[Material for this task — start]
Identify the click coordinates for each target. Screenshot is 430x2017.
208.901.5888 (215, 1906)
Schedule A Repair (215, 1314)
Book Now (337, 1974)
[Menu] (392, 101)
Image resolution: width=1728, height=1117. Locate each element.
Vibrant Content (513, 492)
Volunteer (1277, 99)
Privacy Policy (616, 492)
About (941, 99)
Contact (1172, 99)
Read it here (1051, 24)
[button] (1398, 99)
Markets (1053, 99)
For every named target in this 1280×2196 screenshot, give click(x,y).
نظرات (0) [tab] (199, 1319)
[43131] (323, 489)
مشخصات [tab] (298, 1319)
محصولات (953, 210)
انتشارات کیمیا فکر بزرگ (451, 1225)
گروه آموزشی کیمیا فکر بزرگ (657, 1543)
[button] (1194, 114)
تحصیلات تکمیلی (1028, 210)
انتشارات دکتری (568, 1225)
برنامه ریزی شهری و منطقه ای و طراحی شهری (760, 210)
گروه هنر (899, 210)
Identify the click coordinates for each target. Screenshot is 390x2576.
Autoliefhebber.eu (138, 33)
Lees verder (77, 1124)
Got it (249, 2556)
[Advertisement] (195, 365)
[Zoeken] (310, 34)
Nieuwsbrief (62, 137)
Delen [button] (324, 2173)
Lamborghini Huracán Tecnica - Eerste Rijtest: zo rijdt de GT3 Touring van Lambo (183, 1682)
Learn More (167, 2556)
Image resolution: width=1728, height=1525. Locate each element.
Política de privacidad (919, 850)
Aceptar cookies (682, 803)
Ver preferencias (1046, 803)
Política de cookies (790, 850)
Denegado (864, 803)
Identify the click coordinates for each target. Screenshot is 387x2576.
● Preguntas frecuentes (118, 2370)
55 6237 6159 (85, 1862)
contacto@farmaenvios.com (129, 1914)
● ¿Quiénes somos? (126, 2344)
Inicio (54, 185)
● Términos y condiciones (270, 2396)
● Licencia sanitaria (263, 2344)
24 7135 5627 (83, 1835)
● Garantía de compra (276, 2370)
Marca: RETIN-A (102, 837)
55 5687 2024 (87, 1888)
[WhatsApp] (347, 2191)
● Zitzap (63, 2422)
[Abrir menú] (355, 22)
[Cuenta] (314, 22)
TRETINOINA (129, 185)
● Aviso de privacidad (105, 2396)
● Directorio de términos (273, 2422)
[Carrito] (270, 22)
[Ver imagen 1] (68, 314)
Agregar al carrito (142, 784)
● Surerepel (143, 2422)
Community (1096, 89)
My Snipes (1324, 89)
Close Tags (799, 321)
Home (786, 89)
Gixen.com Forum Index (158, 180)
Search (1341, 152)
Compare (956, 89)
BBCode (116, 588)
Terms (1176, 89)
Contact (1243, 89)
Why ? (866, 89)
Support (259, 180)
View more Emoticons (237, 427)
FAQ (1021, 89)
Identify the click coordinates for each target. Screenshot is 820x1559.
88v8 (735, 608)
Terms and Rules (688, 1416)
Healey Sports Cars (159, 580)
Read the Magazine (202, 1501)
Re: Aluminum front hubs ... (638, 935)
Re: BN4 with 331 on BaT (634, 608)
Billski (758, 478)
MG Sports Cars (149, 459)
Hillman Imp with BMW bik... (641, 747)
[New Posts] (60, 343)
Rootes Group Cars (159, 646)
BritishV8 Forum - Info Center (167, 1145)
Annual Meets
[Material for this task — finish]
▶ **What you need to do**
Keep both end lines and retype everything in the records above from the line containing "Delen [button] (324, 2173)" through the line containing "condiciones (270, 2396)", exactly, with nothing else.

▶ **Response for this exercise**
Delen [button] (324, 2173)
Lamborghini Huracán Tecnica - Eerste Rijtest: zo rijdt de GT3 Touring van Lambo (183, 1682)
Learn More (167, 2556)
Image resolution: width=1728, height=1525. Locate each element.
Política de privacidad (919, 850)
Aceptar cookies (682, 803)
Ver preferencias (1046, 803)
Política de cookies (790, 850)
Denegado (864, 803)
Identify the click coordinates for each target. Screenshot is 387x2576.
● Preguntas frecuentes (118, 2370)
55 6237 6159 (85, 1862)
contacto@farmaenvios.com (129, 1914)
● ¿Quiénes somos? (126, 2344)
Inicio (54, 185)
● Términos y condiciones (270, 2396)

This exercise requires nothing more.